Writing for the Arizona Law Review (PDF), Judge Andrew Hurwitz of the San Francisco-based 9th U.S. Circuit Court of Appeals says judges should be more transparent about their errors. The Wall Street Journal Law Blog notes the article.
“My thesis is that we all would be better off if judges freely acknowledged and transparently corrected the occasional ‘goof,’ ” Hurwitz wrote. “Confession is not only good for the soul, it also buttresses respect for the law and increases the public’s understanding of the human limitations of the judicial system.”
Hurwitz says appellate judges most often respond to goofs by issuing amended dispositions without explaining the reason why. He offers the 9th Circuit as an example. In the last five years, the appeals court has amended 593 published opinions and 107 unpublished memorandum dispositions. Sometimes the reason is to correct technical or formatting errors.
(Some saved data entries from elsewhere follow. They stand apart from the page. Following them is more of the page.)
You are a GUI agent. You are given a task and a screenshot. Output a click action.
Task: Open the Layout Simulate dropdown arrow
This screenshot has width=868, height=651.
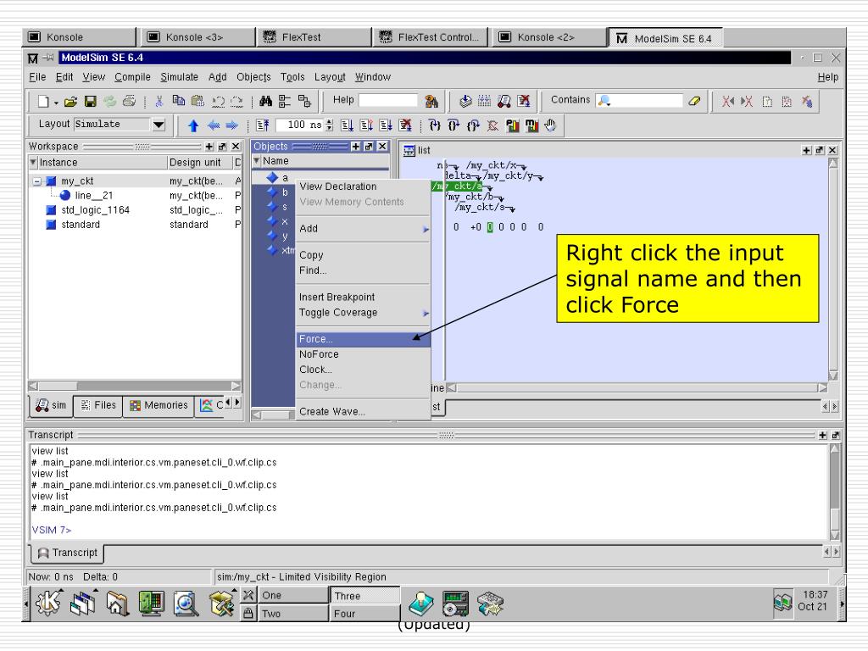pyautogui.click(x=159, y=125)
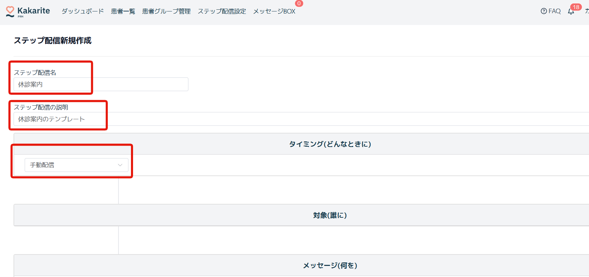Click the ステップ配信の説明 field label

pos(41,107)
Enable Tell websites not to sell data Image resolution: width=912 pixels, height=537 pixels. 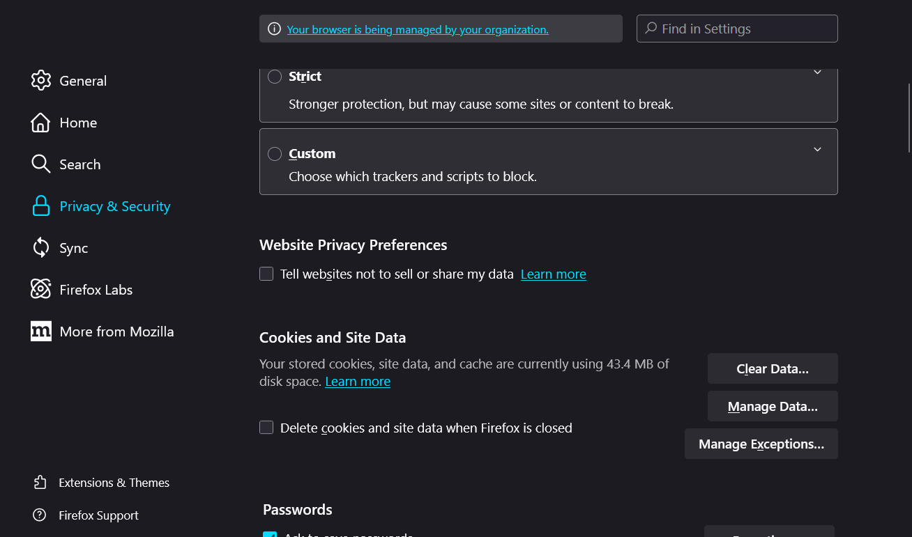[x=266, y=274]

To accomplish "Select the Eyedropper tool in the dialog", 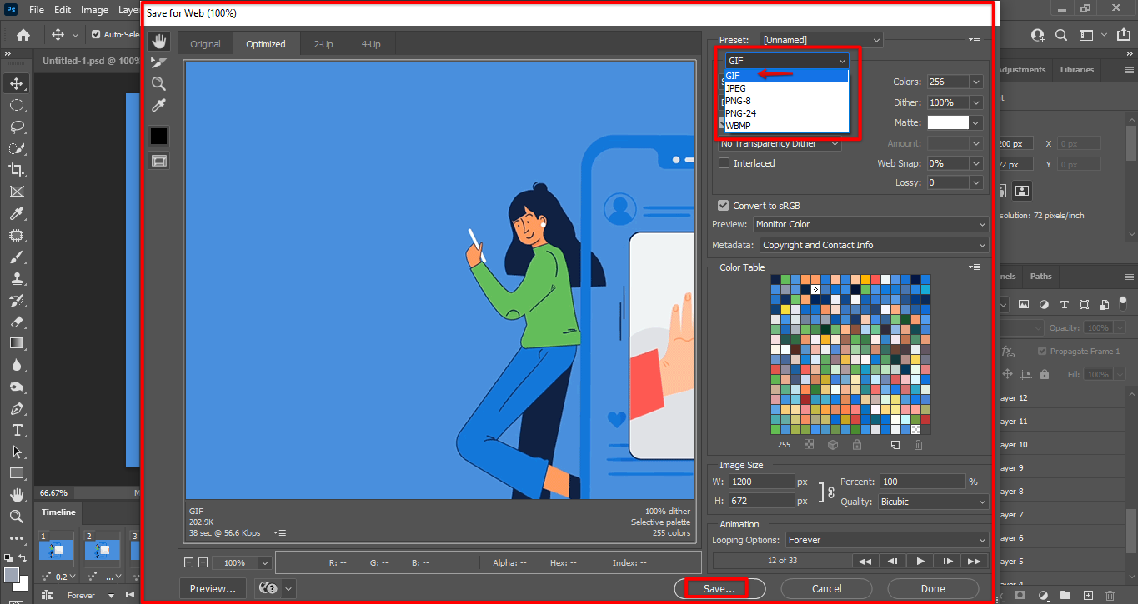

In others, the court determines that intervening case law did not change the result. But rarely do the amended dispositions state why changes were made.
A study by Harvard law professor Richard Lazarus has focused attention on the Supreme Court’s issuance of revised opinions—sometimes years after they were written. The court does provide a warning on each opinion as it is released that it is “subject to formal revision before publication.” But the court rarely announces when and what changes are made.
Justices Antonin Scalia and Elena Kagan recently made flubs in their Supreme Court opinions that resulted in changes.